BOSTON (AP) — Federal officials are recommending early release from prison for former Massachusetts House Speaker Salvatore DiMasi as he battles cancer.
The U.S. Bureau of Prisons and federal prosecutors filed a court notice requesting that DiMasi’s sentence be reduced to time already served so he can be released immediately. The once-powerful Democrat has served almost five years of an eight-year prison term for corruption.
Since his 2011 conviction, DiMasi, 71, was diagnosed with tongue cancer and later prostate cancer.
Thursday’s compassionate release recommendation for DiMasi is intended for inmates with terminal illnesses as well as elderly inmates who have served a significant portion of their sentences. A judge must approve the request.
DiMasi was convicted of steering state contracts to a software firm in exchange for $65,000 in payments funneled through his private law firm.
DiMasi’s age, the length of time he has served and his medical condition were cited in the court filing, submitted by U.S. Attorney Carmen Ortiz, as constituting the extraordinary and compelling reasons that warrant the reduction in sentence.
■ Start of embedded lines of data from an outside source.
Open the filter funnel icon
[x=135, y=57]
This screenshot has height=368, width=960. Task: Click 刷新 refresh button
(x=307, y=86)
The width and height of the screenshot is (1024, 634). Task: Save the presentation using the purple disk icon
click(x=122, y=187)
“He is a senior who has served 56 months (58%) of his 96-month term of imprisonment and is experiencing deteriorating physical health that substantially diminishes his ability to function in a correctional facility,” lawyers wrote, explaining that he had required a feeding tube for one year and continued to suffer from choking episodes and other symptoms.
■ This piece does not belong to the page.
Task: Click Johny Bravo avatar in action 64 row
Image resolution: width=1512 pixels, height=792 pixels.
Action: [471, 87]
DiMasi’s wife, Debbie, has publicly criticized federal prison officials, saying they took too long to diagnose his cancer. She has said that some of his suffering could have been avoided if prison doctors had examined him when he first reported suspicious swelling in his throat and neck. Instead, his cancer was not diagnosed until months later — April 2012 — giving the disease time to grow and spread, she contended.
DiMasi was convicted of conspiracy, extortion and theft of honest services by fraud and a bribery charge. The sentence was the longest ever given in Massachusetts for crimes in office by an elected official.
Former Statehouse lobbyist Richard McDonough also was convicted of conspiracy and fraud, and software salesman Joseph Lally pleaded guilty before the trial and was sentenced to 18 months in prison. A third defendant, businessman Richard Vitale, was acquitted.
During sentencing, U.S. District Court Judge Mark Wolf credited DiMasi for working on behalf of the disadvantaged as a legislator and said his life story was, in many ways, typical of the American dream, noting that he was the son of Italian immigrants who worked hard to succeed and became the first Italian-American House Speaker in state history.
But Wolf added the dream had been “corrupted.”
DiMasi maintained his innocence throughout.
Defense attorneys argued the payments were legitimate and were not made in exchange for official actions by the lawmaker.
If granted release, he would live with his wife and son in Melrose, according to the court filing.